Endpoint Protection

 View Only
  • 1.  Bloodhound.Sonar.9

    Posted Jul 10, 2012 05:43 AM

    Hello,

     

    I am using a tool .NET Reactor from http://www.eziriz.com to obfuscate my .NET EXE application.

    When trying to run my application after obfuscate Symantec recognize my application that it is infected with Bloodhound.Sonar.9 where there is no Virus in my application.

     

    How to solve this problem please?

     

    Kind Regards,

    Asaf



  • 2.  RE: Bloodhound.Sonar.9

    Trusted Advisor
    Posted Jul 10, 2012 05:48 AM

    Hello,

    Bloodhound.Sonar.9 is a heuristic detection for processes based on certain attributes. 

    http://www.symantec.com/security_response/writeup.jsp?docid=2011-122605-0918-99

    Files that are detected as Bloodhound.Sonar.9 may be malicious. We suggest that you submit any such files to Symantec Security Response. For instructions on how to do this using Scan and Deliver, read Submit Virus Samples.

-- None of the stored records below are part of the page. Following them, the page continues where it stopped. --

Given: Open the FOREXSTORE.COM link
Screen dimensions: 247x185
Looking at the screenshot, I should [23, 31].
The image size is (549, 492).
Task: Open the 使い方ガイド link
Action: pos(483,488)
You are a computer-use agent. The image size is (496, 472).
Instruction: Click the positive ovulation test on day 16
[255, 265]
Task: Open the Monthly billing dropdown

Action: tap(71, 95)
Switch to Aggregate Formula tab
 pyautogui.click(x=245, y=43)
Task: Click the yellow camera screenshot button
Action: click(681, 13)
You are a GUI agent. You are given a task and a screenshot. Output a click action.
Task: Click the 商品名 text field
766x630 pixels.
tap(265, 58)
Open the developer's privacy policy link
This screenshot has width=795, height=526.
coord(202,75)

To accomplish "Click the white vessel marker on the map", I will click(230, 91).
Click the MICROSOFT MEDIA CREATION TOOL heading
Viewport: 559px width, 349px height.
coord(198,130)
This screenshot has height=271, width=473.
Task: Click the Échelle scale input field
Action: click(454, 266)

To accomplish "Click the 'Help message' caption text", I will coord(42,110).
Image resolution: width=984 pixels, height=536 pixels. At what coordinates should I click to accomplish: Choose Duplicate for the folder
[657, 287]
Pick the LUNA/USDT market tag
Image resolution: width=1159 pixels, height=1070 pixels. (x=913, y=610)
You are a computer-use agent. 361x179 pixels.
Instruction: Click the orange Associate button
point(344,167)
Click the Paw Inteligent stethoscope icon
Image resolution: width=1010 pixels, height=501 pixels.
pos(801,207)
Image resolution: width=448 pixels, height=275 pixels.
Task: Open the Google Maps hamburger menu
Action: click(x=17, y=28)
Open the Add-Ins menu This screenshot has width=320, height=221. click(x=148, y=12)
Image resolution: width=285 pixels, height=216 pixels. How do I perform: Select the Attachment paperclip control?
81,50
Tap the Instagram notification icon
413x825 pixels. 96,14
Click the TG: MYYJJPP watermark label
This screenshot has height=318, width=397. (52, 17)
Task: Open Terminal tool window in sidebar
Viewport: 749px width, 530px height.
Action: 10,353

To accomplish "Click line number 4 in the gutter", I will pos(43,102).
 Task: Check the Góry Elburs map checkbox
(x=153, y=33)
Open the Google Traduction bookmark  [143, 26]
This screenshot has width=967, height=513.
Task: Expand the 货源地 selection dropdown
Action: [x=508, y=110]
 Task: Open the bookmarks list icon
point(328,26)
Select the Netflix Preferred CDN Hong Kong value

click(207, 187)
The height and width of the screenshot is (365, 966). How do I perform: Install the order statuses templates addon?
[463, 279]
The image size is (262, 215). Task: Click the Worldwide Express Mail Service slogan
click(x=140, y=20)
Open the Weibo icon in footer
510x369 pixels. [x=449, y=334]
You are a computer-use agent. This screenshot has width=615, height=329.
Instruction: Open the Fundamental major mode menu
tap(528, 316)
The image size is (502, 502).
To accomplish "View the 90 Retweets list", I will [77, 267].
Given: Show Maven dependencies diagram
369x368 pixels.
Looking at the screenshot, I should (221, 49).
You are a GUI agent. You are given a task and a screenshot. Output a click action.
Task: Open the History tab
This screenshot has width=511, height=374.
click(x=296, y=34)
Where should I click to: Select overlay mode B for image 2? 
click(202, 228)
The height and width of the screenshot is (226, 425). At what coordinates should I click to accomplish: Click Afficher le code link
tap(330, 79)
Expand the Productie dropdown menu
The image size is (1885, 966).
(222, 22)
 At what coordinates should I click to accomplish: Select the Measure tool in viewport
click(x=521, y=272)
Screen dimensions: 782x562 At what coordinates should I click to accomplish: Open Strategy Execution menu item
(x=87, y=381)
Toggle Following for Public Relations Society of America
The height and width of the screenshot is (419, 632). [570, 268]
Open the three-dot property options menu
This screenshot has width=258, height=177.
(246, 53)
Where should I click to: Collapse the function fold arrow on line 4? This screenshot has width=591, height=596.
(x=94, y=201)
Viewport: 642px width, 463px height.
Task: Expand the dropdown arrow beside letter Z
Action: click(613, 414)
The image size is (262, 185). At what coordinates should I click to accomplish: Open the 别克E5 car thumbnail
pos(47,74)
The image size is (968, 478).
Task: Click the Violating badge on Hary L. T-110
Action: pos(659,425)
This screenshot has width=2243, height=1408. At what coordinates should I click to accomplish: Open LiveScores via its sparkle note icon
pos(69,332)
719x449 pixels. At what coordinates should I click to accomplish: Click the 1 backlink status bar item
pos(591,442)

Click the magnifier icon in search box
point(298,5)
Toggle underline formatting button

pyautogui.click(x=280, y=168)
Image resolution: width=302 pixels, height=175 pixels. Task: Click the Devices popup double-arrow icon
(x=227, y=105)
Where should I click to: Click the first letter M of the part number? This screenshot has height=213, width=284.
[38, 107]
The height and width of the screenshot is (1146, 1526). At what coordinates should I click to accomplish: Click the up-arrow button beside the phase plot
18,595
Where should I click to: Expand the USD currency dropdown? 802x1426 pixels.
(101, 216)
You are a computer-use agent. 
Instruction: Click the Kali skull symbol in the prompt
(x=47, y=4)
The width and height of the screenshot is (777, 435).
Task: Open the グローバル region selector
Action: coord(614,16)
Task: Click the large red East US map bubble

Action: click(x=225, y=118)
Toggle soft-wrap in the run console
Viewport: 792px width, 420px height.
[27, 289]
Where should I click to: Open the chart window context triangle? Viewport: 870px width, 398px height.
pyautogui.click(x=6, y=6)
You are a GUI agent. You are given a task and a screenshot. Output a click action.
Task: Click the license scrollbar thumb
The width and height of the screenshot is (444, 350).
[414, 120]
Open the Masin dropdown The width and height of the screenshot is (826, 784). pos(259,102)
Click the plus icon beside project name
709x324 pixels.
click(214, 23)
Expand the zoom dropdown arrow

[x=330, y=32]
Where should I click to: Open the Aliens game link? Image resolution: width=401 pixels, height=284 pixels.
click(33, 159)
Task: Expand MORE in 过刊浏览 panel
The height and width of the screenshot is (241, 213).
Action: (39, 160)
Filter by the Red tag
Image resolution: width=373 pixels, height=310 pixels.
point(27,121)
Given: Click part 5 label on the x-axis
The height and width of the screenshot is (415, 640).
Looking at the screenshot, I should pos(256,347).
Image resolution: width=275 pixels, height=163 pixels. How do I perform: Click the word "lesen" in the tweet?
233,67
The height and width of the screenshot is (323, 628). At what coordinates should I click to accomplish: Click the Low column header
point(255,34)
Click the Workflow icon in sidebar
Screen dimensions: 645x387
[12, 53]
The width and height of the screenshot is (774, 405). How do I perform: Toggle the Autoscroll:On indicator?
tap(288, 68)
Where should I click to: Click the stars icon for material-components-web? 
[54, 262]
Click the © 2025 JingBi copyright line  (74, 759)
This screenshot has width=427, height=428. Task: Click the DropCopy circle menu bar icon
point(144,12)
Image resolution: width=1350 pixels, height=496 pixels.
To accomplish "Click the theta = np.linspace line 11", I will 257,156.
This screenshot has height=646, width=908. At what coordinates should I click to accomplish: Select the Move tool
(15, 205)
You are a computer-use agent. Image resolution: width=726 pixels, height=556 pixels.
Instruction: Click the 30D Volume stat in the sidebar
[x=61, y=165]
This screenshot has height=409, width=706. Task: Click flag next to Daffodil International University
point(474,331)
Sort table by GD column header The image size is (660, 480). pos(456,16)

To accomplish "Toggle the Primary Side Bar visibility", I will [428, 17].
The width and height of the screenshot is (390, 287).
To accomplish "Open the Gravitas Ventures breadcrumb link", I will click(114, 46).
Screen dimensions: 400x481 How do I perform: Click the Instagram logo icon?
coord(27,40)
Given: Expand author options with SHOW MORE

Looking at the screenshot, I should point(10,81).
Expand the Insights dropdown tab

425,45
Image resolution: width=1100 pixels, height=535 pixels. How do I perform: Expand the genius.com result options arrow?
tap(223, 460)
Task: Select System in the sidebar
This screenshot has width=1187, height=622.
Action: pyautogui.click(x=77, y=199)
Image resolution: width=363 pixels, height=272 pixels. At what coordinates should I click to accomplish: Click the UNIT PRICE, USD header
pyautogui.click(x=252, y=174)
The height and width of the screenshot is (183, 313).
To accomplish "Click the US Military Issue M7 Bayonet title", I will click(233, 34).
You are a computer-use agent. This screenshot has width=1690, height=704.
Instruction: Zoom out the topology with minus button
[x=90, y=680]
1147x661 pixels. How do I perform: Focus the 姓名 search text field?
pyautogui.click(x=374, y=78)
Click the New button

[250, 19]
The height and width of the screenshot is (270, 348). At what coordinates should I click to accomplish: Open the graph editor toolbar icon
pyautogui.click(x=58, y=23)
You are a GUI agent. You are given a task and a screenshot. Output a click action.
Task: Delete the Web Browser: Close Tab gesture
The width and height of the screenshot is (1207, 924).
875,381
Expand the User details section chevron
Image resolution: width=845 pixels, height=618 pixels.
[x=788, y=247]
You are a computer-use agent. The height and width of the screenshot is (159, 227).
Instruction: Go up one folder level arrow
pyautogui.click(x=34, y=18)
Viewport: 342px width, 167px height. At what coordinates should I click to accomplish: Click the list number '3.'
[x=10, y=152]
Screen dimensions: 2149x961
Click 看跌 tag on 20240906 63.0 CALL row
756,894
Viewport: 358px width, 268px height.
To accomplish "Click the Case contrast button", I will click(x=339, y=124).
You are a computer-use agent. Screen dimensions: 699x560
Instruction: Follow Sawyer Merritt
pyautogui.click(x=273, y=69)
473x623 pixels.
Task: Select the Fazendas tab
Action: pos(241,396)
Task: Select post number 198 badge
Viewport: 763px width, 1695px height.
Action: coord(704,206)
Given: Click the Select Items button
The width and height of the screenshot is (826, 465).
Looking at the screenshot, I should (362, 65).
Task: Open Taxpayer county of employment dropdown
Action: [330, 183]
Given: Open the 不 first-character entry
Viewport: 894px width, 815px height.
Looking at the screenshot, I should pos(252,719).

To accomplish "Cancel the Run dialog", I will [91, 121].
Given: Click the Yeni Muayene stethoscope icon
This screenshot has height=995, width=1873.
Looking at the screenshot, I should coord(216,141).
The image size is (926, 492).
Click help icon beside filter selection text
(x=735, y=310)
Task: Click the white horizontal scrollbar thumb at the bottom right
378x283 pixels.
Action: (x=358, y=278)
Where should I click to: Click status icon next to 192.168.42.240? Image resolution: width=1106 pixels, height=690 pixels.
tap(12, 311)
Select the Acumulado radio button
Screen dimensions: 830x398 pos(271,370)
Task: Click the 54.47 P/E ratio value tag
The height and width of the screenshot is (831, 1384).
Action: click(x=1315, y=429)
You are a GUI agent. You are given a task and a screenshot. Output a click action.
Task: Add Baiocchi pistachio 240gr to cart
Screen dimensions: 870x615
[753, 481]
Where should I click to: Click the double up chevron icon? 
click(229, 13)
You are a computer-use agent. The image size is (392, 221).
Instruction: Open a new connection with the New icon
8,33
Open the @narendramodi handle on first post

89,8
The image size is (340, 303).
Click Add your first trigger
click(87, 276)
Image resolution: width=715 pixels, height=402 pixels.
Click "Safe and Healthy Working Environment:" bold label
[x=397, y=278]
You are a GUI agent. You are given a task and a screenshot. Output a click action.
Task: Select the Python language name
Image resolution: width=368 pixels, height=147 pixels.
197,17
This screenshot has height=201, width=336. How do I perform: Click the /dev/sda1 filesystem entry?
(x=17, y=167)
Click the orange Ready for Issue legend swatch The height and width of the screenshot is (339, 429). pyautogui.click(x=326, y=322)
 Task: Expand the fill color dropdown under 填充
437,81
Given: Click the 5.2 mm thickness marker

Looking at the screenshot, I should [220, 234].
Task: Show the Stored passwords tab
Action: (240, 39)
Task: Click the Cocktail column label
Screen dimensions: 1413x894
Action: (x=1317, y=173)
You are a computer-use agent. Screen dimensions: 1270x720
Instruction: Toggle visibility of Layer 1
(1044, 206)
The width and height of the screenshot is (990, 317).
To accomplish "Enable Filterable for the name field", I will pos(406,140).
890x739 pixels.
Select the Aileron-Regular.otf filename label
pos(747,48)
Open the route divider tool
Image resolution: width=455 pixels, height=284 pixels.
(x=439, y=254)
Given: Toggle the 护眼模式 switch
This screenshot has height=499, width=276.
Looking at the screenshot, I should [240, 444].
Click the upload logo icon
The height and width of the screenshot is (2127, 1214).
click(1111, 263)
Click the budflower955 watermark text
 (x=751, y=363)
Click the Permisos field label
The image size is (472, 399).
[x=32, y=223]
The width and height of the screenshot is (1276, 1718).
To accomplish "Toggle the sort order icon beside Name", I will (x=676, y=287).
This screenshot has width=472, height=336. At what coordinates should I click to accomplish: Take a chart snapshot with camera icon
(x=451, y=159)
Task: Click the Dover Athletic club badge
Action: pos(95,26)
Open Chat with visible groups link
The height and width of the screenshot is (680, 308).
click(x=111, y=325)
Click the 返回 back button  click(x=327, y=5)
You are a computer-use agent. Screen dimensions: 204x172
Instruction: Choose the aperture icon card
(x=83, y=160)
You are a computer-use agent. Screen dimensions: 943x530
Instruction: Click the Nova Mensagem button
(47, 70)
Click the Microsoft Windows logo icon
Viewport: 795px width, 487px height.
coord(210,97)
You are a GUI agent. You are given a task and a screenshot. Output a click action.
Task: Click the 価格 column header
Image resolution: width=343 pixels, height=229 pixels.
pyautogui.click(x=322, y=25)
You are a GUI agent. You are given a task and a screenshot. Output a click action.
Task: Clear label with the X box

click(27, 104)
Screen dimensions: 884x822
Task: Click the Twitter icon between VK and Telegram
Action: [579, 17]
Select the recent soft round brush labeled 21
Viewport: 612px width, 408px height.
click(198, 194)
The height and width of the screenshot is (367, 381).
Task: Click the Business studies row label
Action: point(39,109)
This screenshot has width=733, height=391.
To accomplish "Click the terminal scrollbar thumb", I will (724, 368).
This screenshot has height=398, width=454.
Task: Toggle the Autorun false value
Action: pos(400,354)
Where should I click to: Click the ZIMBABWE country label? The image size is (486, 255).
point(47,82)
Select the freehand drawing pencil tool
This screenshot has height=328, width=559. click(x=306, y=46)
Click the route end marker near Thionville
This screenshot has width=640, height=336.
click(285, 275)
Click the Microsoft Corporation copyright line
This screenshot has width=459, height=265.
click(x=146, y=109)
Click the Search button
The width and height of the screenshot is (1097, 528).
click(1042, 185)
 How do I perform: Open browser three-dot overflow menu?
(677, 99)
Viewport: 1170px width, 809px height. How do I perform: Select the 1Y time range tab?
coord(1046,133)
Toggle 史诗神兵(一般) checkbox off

    Submitting suspicious files to Symantec allows us to ensure that our protection capabilities keep up with the ever-changing threat landscape. Submitted files are analyzed by Symantec Security Response and, where necessary, updated definitions are immediately distributed through LiveUpdate™ to all Symantec end points. This ensures that other computers nearby are protected from attack. The following resources may help in identifying suspicious files for submission to Symantec.

    Hope that helps!!



  • 3.  RE: Bloodhound.Sonar.9

    Broadcom Employee
    Posted Jul 10, 2012 05:49 AM

    Hi,

    It's a probably false positive.

    Best Practice when Symantec Endpoint Protection or Symantec AntiVirus is Detecting a File that is Believed to be Safe

    http://www.symantec.com/docs/TECH98360

    Restoring a false positive file detection from the Symantec Endpoint Protection quarantine

    http://www.symantec.com/docs/TECH150607

    About managing false positives detected by TruScan proactive threat scans

    http://www.symantec.com/docs/HOWTO27058

    I would also recommend you to submit the Files to the Symantec Security Response Team.

    You would have to Submit the Files to the Symantec Response Team on  the Following Sites:

    https://submit.symantec.com/false_positive/

    https://submit.symantec.com/websubmit/gold.cgi

    http://www.threatexpert.com/submit.aspx

    Note: ThreatExpert is owned by Symantec.

    Check technical details as well:

    http://www.symantec.com/security_response/writeup.jsp?docid=2011-122605-0918-99&tabid=3



  • 4.  RE: Bloodhound.Sonar.9

    Posted Jul 10, 2012 07:22 AM

    You can add it as an exception:

    Open the GUI

    Change Settings

    Exceptions >> Click Configure Settings

    Add

    SONAR Exception

     



  • 5.  RE: Bloodhound.Sonar.9

    Posted Jul 10, 2012 08:01 AM

    Hi,

    Adding as Exceptions is not an option as my application is going to be published to all of my customers.



  • 6.  RE: Bloodhound.Sonar.9

    Posted Jul 10, 2012 08:09 AM

    What about adding a global exception for all users?

    If not, you will need to follow the links provided above.